1. Check SMART status (30 seconds, free)
Every drive reports its own health via "SMART". A failing drive often tells you so before it dies, if you know where to look.
Windows: install CrystalDiskInfo (free). Run it. Look at the overall status indicator:
- Good (blue): drive is healthy. Look elsewhere for the slowdown.
- Caution (yellow): reallocated sectors or other warnings. The drive is starting to fail — back up now.
- Bad (red): drive is dying. Back up immediately, don't delay.
Mac: open Disk Utility → select the drive → First Aid. Passes / fails. Also smartctl -a /dev/disk0 in Terminal for detail (install smartmontools via Homebrew).
2. Listen (HDD only)
Old-style mechanical hard drives make distinct noises when they're about to fail:
- Clicking (the "click of death") — platters can't find data, head is retrying over and over. Terminal failure mode. Back up now.

══════════════════════════════

_Exercises to complete_
• A. In the drive health guide, what does a yellow Caution status in CrystalDiskInfo signal?
• B. Reproduce the drive health guide from "- Caution (yellow): reallocated" up to and including "immediately, don't delay.".
• C. Why does the drive health guide say a clicking noise from a mechanical hard drive means you should back up now?
The records that follow are separate material from the drive health guide.

_Extracted data_
══════════════════════════════

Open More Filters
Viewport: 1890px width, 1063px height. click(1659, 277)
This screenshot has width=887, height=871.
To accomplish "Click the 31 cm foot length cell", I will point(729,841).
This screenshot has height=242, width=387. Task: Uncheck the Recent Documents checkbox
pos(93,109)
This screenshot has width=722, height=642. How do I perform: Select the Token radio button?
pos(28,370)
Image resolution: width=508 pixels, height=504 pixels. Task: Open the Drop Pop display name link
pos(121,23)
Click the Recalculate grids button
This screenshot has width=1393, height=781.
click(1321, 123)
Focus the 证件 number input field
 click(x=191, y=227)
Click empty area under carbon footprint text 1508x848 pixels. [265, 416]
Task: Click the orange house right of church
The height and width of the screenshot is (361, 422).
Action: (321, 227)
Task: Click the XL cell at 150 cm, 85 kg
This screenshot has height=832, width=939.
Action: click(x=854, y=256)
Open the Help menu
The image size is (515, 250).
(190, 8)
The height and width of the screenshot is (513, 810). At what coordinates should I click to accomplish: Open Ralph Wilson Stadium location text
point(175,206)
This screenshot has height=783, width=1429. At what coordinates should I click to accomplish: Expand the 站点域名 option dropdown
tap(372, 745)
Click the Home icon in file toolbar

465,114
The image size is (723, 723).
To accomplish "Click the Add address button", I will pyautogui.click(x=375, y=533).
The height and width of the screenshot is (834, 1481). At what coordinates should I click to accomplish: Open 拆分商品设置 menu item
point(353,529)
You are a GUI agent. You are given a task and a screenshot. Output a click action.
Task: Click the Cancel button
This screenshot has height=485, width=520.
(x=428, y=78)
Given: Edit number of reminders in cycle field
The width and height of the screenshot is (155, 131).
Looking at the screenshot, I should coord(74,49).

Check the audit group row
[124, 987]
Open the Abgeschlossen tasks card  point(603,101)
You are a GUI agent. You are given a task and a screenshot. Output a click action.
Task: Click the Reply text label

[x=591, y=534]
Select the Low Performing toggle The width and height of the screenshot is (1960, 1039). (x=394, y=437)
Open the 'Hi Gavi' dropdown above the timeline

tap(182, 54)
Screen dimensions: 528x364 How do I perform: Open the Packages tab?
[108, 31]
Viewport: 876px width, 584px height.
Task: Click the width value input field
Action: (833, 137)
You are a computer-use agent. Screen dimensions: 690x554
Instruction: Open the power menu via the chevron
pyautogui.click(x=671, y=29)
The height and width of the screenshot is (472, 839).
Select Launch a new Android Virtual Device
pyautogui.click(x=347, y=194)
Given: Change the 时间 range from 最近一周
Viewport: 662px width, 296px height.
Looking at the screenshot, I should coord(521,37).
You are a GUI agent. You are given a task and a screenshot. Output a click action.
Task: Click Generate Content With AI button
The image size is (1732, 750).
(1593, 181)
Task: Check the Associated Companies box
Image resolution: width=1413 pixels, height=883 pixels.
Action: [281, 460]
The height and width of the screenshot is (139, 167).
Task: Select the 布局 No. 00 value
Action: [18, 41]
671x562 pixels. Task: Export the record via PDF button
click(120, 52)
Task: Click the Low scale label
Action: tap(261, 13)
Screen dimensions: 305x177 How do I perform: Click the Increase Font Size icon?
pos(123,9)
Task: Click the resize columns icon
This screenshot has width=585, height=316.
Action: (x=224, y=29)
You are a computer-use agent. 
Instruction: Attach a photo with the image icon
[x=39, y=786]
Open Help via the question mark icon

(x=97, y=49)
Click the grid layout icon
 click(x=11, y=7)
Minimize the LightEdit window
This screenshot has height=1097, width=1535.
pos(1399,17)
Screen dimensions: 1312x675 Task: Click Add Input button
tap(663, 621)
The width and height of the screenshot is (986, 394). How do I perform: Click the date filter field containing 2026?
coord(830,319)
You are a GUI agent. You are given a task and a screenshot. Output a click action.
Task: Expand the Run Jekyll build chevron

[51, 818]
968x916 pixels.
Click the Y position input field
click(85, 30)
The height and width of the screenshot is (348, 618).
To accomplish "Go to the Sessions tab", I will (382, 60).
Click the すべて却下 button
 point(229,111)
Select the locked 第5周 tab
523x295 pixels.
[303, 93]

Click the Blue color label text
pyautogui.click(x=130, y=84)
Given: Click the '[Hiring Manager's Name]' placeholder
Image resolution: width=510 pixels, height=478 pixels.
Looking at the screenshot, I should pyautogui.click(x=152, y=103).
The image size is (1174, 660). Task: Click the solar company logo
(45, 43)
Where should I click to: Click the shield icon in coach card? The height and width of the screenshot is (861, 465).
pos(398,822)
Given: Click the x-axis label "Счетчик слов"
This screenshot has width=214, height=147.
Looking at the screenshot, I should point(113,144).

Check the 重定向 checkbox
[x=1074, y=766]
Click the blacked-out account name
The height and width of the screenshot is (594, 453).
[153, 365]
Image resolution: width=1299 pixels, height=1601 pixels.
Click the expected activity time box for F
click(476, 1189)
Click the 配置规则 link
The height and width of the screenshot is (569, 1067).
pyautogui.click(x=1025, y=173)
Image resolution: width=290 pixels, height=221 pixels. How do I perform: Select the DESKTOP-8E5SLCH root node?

══════════════════════════════

_Full answers_
• A. It signals reallocated sectors or other warnings, meaning the drive is starting to fail.

• B.
- Caution (yellow): reallocated sectors or other warnings. The drive is starting to fail — back up now.
- Bad (red): drive is dying. Back up immediately, don't delay.

• C. Clicking means the platters can't find data and the head keeps retrying over and over. The guide calls this a terminal failure mode.